Exercise aim
Copy each line containing "This" from the listing below.

Dataset records

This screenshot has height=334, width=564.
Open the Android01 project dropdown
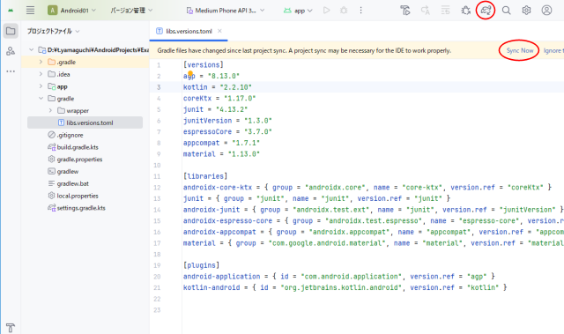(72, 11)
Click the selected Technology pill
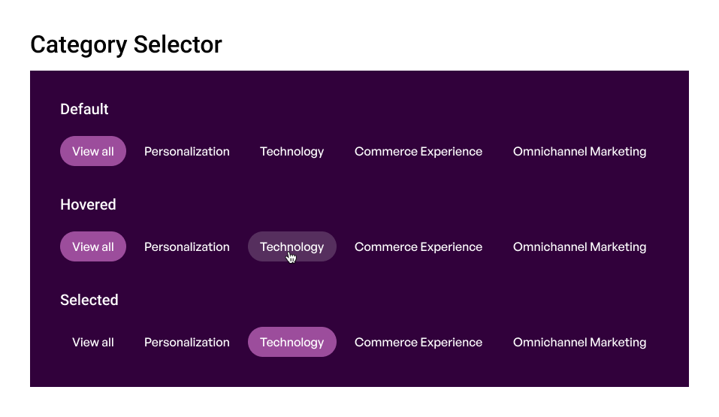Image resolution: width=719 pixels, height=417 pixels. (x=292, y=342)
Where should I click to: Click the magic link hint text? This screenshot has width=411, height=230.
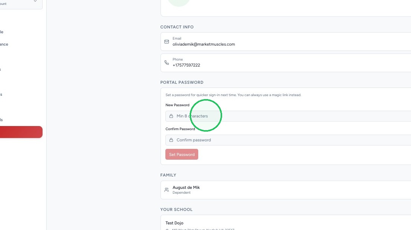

Answer box
This screenshot has height=334, width=564.
Where should I click to: Click the magic link hint text? This screenshot has width=411, height=230.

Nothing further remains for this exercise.